◆ EXERCISE DIRECTIONS
With the pictures removed, write out the full listing below exactly.
----------------
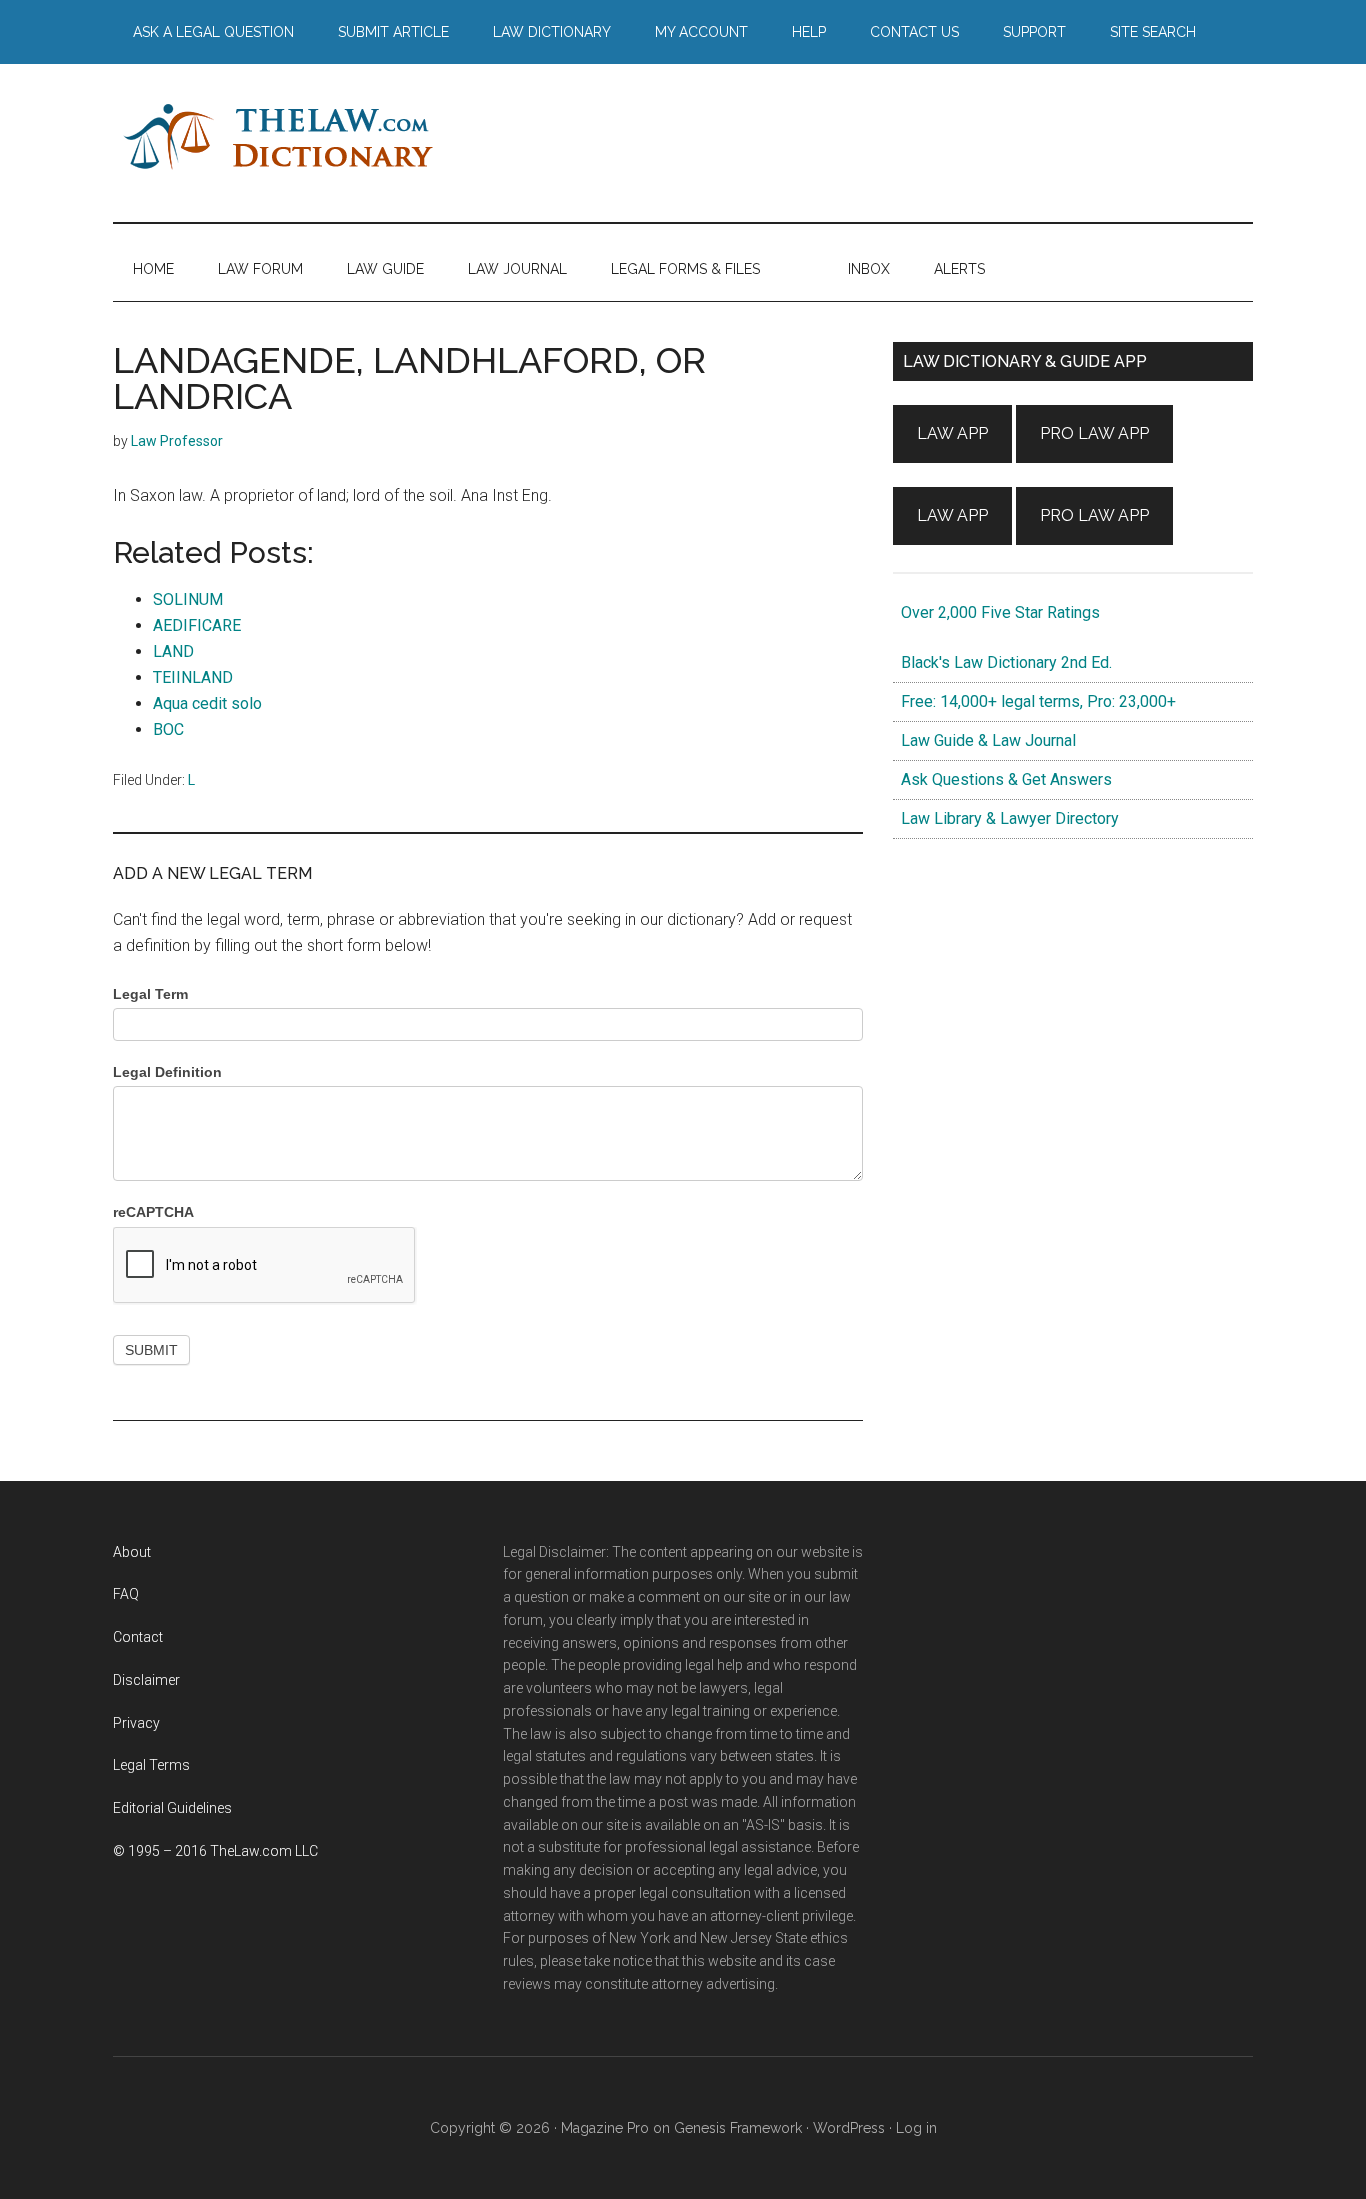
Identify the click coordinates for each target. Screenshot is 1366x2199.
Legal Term (150, 994)
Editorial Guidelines (172, 1808)
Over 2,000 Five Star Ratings (996, 612)
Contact (138, 1637)
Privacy (136, 1723)
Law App (952, 433)
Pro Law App (1094, 433)
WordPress (849, 2128)
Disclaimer (146, 1680)
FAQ (126, 1594)
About (132, 1552)
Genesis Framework (738, 2128)
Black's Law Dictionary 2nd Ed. (1002, 662)
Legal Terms (151, 1765)
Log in (916, 2128)
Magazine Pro (605, 2128)
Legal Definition (167, 1072)
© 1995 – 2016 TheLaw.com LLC (215, 1851)
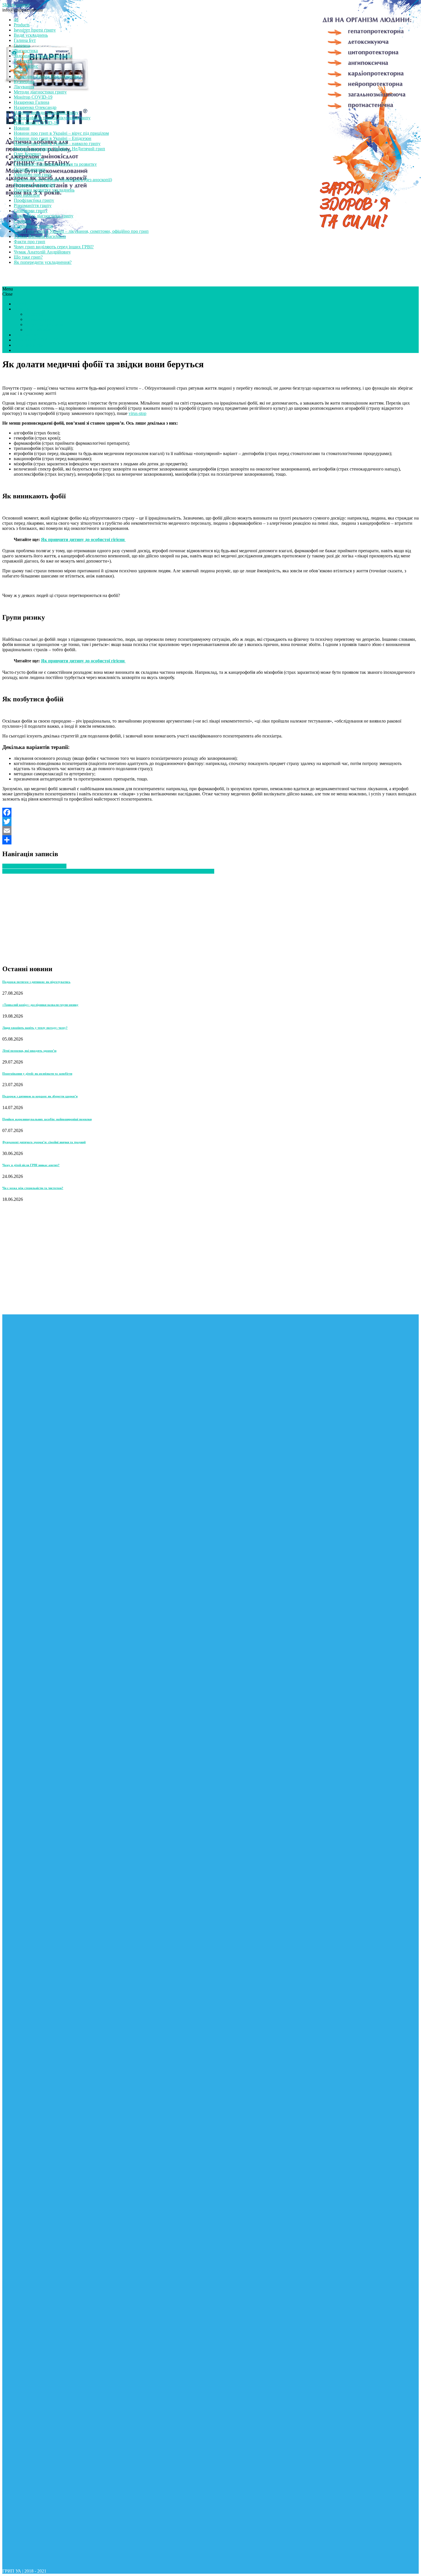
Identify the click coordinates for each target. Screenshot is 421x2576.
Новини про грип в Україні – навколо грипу (57, 143)
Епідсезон (35, 314)
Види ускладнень (31, 35)
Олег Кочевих (27, 153)
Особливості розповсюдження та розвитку (55, 164)
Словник (22, 220)
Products (21, 24)
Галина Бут (25, 40)
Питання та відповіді (34, 184)
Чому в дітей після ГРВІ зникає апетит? (31, 1165)
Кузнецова (24, 81)
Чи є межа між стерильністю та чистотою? (32, 1188)
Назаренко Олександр (35, 107)
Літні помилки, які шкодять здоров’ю (29, 1050)
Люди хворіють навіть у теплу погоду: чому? (35, 1027)
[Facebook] (210, 812)
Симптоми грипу (31, 210)
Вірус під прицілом (44, 324)
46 (16, 19)
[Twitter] (210, 821)
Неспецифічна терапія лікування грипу (52, 117)
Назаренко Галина (31, 102)
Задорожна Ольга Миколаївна (43, 55)
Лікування (24, 86)
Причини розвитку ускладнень (44, 190)
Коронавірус (26, 66)
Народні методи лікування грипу (46, 112)
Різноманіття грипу (33, 205)
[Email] (210, 830)
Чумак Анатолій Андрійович (42, 251)
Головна (22, 45)
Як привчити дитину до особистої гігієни (83, 539)
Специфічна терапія (33, 226)
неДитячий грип (30, 345)
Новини (21, 128)
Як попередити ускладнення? (43, 262)
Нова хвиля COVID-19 (36, 122)
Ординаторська (29, 159)
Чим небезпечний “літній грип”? (34, 866)
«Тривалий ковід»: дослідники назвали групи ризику (40, 1004)
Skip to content (15, 4)
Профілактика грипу (34, 200)
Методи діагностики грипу (40, 91)
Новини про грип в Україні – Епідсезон (52, 138)
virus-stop (137, 413)
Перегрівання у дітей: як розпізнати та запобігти (37, 1073)
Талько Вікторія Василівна (40, 236)
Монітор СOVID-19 (33, 97)
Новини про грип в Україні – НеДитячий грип (59, 148)
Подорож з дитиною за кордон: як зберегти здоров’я (40, 1096)
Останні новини (30, 169)
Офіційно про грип (32, 174)
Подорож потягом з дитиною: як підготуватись (36, 981)
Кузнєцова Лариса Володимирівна (47, 76)
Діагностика (26, 50)
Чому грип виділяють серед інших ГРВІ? (54, 246)
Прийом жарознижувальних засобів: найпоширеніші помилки (47, 1119)
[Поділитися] (210, 839)
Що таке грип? (28, 257)
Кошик (20, 71)
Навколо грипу (40, 319)
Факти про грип (29, 241)
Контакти (23, 60)
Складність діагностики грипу (43, 215)
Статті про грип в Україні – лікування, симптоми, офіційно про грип (81, 231)
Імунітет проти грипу (35, 30)
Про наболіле (27, 195)
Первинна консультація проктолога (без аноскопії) (63, 179)
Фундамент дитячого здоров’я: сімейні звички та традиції (44, 1142)
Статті (20, 303)
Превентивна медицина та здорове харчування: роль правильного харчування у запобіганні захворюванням (108, 871)
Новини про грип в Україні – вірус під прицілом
----------------
◆ ANSWER TO THE EXERCISE
Identify the click coordinates for each target. Screenshot is 1366x2199.
Legal Term (150, 994)
Editorial Guidelines (172, 1808)
Over 2,000 Five Star Ratings (996, 612)
Contact (138, 1637)
Privacy (136, 1723)
Law App (952, 433)
Pro Law App (1094, 433)
WordPress (849, 2128)
Disclaimer (146, 1680)
FAQ (126, 1594)
About (132, 1552)
Genesis Framework (738, 2128)
Black's Law Dictionary 2nd Ed. (1002, 662)
Legal Terms (151, 1765)
Log in (916, 2128)
Magazine Pro (605, 2128)
Legal Definition (167, 1072)
© 1995 – 2016 TheLaw.com LLC (215, 1851)
Identify the click coordinates for each target. Screenshot is 421x2576.
Новини про грип в Україні – навколо грипу (57, 143)
Епідсезон (35, 314)
Види ускладнень (31, 35)
Олег Кочевих (27, 153)
Особливості розповсюдження та розвитку (55, 164)
Словник (22, 220)
Products (21, 24)
Галина Бут (25, 40)
Питання та відповіді (34, 184)
Чому в дітей після ГРВІ зникає апетит? (31, 1165)
Кузнецова (24, 81)
Чи є межа між стерильністю та чистотою? (32, 1188)
Назаренко Олександр (35, 107)
Літні помилки, які шкодять здоров’ю (29, 1050)
Люди хворіють навіть у теплу погоду: чому? (35, 1027)
[Facebook] (210, 812)
Симптоми грипу (31, 210)
Вірус під прицілом (44, 324)
46 (16, 19)
[Twitter] (210, 821)
Неспецифічна терапія лікування грипу (52, 117)
Назаренко Галина (31, 102)
Задорожна Ольга Миколаївна (43, 55)
Лікування (24, 86)
Причини розвитку ускладнень (44, 190)
Коронавірус (26, 66)
Народні методи лікування грипу (46, 112)
Різноманіття грипу (33, 205)
[Email] (210, 830)
Чумак Анатолій Андрійович (42, 251)
Головна (22, 45)
Як привчити дитину до особистої гігієни (83, 539)
Специфічна терапія (33, 226)
неДитячий грип (30, 345)
Новини (21, 128)
Як попередити ускладнення? (43, 262)
Нова хвиля COVID-19 (36, 122)
Ординаторська (29, 159)
Чим небезпечний “літній грип”? (34, 866)
«Тривалий ковід»: дослідники назвали групи ризику (40, 1004)
Skip to content (15, 4)
Профілактика грипу (34, 200)
Методи діагностики грипу (40, 91)
Новини про грип в Україні – Епідсезон (52, 138)
virus-stop (137, 413)
Перегрівання у дітей: як розпізнати та запобігти (37, 1073)
Талько Вікторія Василівна (40, 236)
Монітор СOVID-19 (33, 97)
Новини про грип в Україні – НеДитячий грип (59, 148)
Подорож з дитиною за кордон: як зберегти здоров’я (40, 1096)
Останні новини (30, 169)
Офіційно про грип (32, 174)
Подорож потягом з дитиною: як підготуватись (36, 981)
Кузнєцова Лариса Володимирівна (47, 76)
Діагностика (26, 50)
Чому грип виділяють серед інших ГРВІ? (54, 246)
Прийом жарознижувальних засобів: найпоширеніші помилки (47, 1119)
[Поділитися] (210, 839)
Що таке грип? (28, 257)
Кошик (20, 71)
Навколо грипу (40, 319)
Факти про грип (29, 241)
Контакти (23, 60)
Складність діагностики грипу (43, 215)
Статті про грип в Україні – лікування, симптоми, офіційно про грип (81, 231)
Імунітет проти грипу (35, 30)
Про наболіле (27, 195)
Первинна консультація проктолога (без аноскопії) (63, 179)
Фундамент дитячого здоров’я: сімейні звички та традиції (44, 1142)
Статті (20, 303)
Превентивна медицина та здорове харчування: роль правильного харчування у запобіганні захворюванням (108, 871)
Новини про грип в Україні – вірус під прицілом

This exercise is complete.